Cyanothamnus bussellianus is a plant in the citrus family, Rutaceae and is endemic to the south-west of Western Australia. It is a slender perennial herb or shrub with well-spaced, simple leaves and pink, blue or white, four-petalled flowers.

==Description==
Cyanothamnus bussellianus is a slender perennial herb or shrub that grows to a height of 20-40 cm. Its branches, leaves and flowers are glabrous. The leaves are simple, often fall off early and are well spaced, cylindrical and up to 12 mm long. The flowers are borne singly or in groups of up to three in leaf axils on a pedicel 5-10 mm long. The four sepals are egg-shaped with a fleshy centre and 2-2.5 mm long. The four petals are elliptic, pink, blue or white on the upper surface and green or pink below, 8-12 mm long with prominent pimply glands. The eight stamens and the style are thin and hairless. Flowering occurs from September to October.

==Taxonomy and naming==
Cyanothamnus bussellianus was first formally described in 1875 by Ferdinand von Mueller who gave it the name Boronia busselliana in Fragmenta phytographiae Australiae. The type specimen was collected by Charlotte Harriet Bussell near the port in Geographe Bay. In a 2013 paper in the journal Taxon, Marco Duretto and others changed the name to Cyanothamnus bussellianus on the basis of cladistic analysis. The specific epithet (bussellianus) honours the collector of the type specimen.

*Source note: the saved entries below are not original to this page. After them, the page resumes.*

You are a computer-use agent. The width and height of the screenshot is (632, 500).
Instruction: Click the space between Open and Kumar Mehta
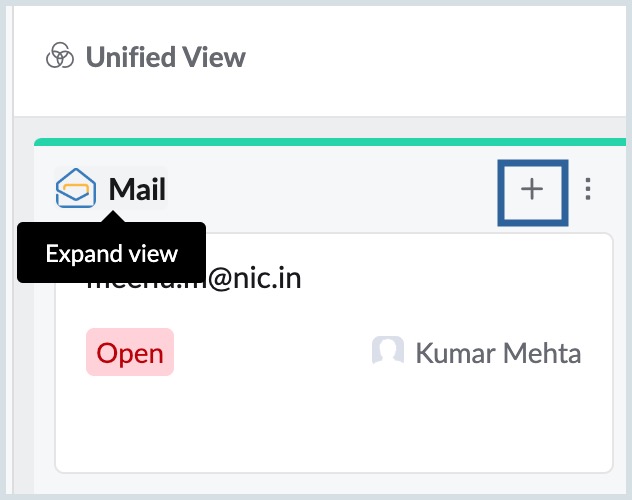click(272, 353)
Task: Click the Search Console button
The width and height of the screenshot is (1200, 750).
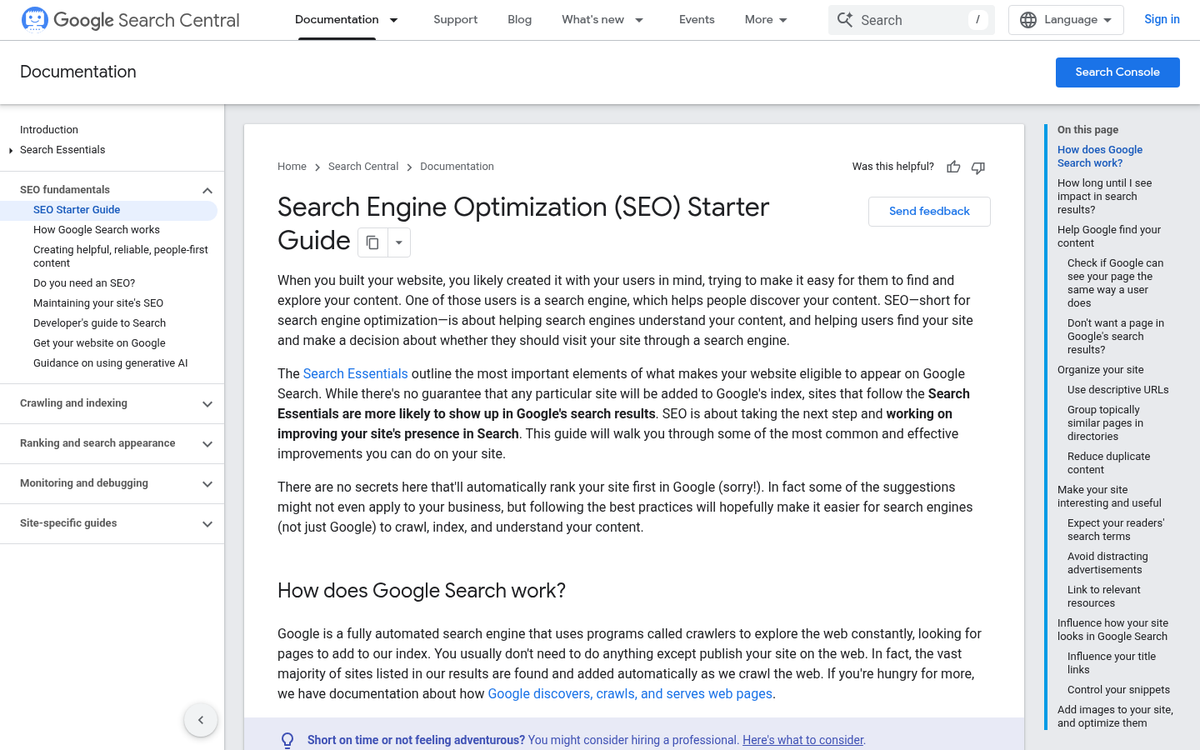Action: (x=1117, y=72)
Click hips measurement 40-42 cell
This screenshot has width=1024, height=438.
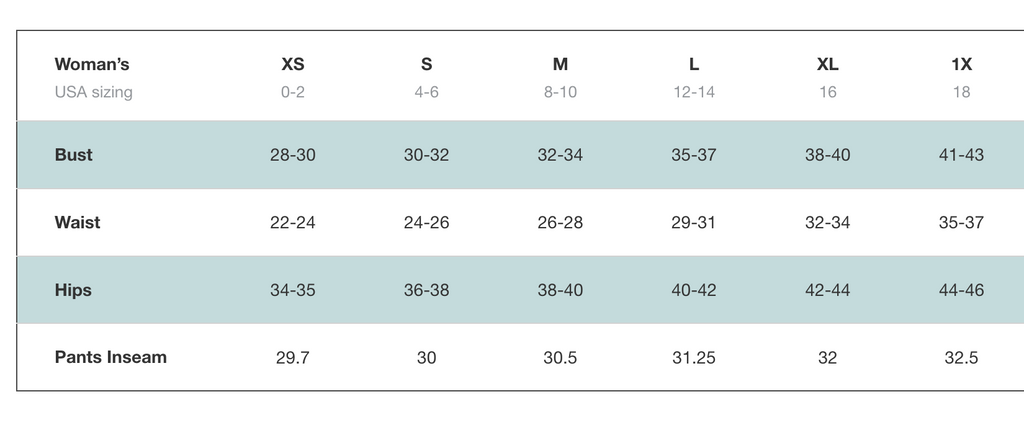pos(694,290)

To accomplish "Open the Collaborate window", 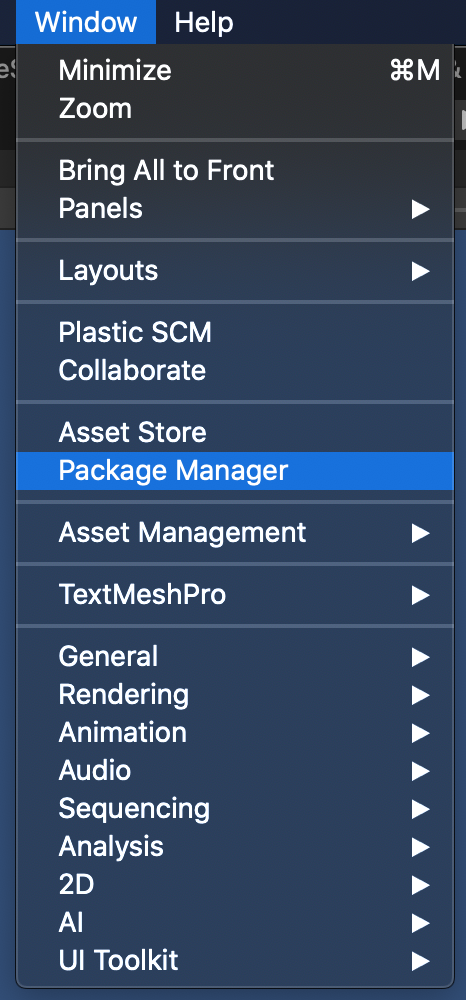I will [235, 371].
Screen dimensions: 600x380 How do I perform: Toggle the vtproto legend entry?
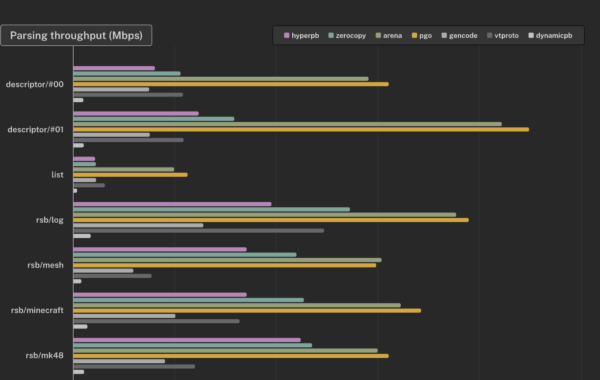[x=503, y=36]
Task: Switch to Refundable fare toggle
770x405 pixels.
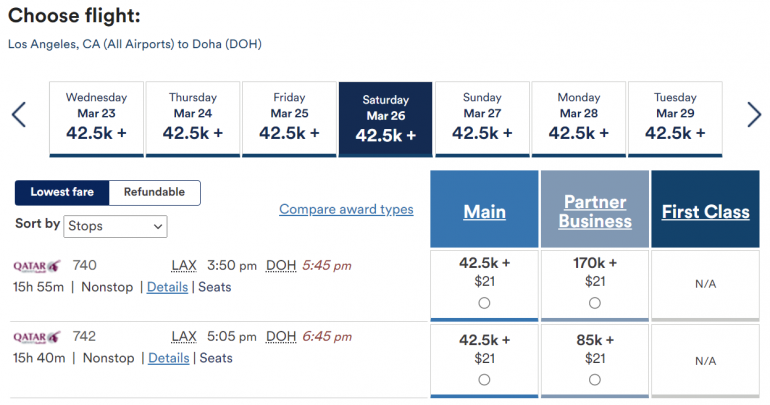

==Distribution and habitat==
This boronia grows on rises and outcrops in gravel or over laterite between Eneabba and Ongerup in the Avon Wheatbelt, Esperance Plains, Geraldton Sandplains, Jarrah Forest, Mallee and Swan Coastal Plain biogeographic regions.

==Conservation==
Cyanothamnus bussellianus is classified as "not threatened" by the Western Australian Government Department of Parks and Wildlife.